国家の方向を決めるのは、多くの場合こうした限られた層です。
もちろん国民の声も大切です。
しかし戦争の最終的な決定は、一般の人々ではなく、国家の中枢で行われることが多いのが現実です。
歴史を振り返ると、多くの戦争は「人々が望んだから始まった」というよりも、政治や国家の判断によって始まっています。
三つ目は、利益です。
残念ながら、戦争によって利益を得る人たちがいることも事実です。
兵器産業、軍需企業、軍事研究機関。
戦争や軍事的な緊張が高まると、兵器の需要が増えます。軍事予算が拡大します。
このような構造は「軍産複合体」と呼ばれています。
政治、軍、軍需産業が強く結びつくことで、戦争や軍事緊張が大きな経済活動になることがあります。

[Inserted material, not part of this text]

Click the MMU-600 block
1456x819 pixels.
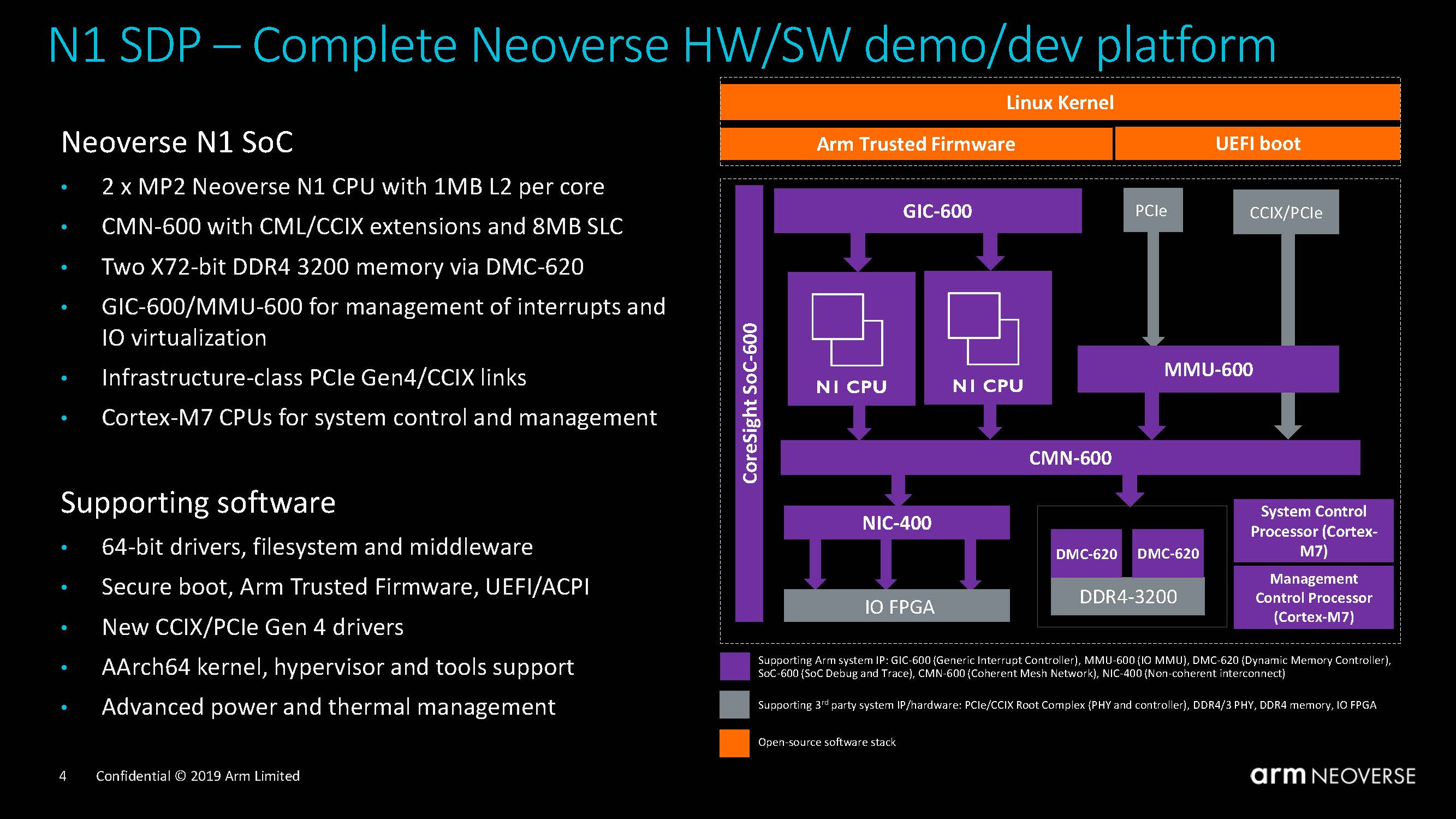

もちろん、すべての戦争が誰かの計画によって起きているわけではありません。
世界はそれほど単純ではなく、多くの国や組織の利害が複雑に絡み合っています。
しかし確かなことがあります。
それは、戦争は単純な「善と悪」の物語ではなく、
恐怖、権力、利益という三つの力が重なり合ったときに生まれるということです。
そしてもう一つ、見落としてはいけないことがあります。
それは「国家」という仕組みそのものです。
国家は、境界線を引き、内と外を分ける仕組みです。
その境界線がある限り、「自分たち」と「相手」という意識が生まれます。
自分たちの安全を守ろうとするほど、相手への警戒が強くなります。
その構造が、時に対立を生み出します。
人間一人ひとりの多くは、争いを望んでいません。
しかし国家という大きな仕組みの中では、恐怖と競争が繰り返されてしまいます。
それが、戦争が終わらない大きな理由の一つです。
では、人間は永遠に争い続けるのでしょうか。
そうとは限りません。
歴史を振り返ると、人類は少しずつ学びながら進んできました。
戦争の悲しみを経験するたびに、平和の大切さを理解してきました。
本当に大切なのは、
恐怖に支配されないこと。
権力だけに任せてしまわないこと。
そして利益の仕組みを冷静に見つめることです。
多くの人は、本当は穏やかに生きたいと願っています。
家族と笑い、仲間と語り、静かな日常を大切にしたいと願っています。
その思いは、国境を越えて共通しています。
戦争を止める力もまた、特別な誰かではなく、
静かに平和を願う人々の中にあるのかもしれません。
世界は大きく見えるかもしれません。
しかしその世界を作っているのは、一人ひとりの人間です。
恐怖ではなく理解を。
対立ではなく対話を。
競争だけではなく、支え合いを。
そうした小さな意識の積み重ねが、
いつか本当に争いの少ない世界をつくっていくのかもしれません。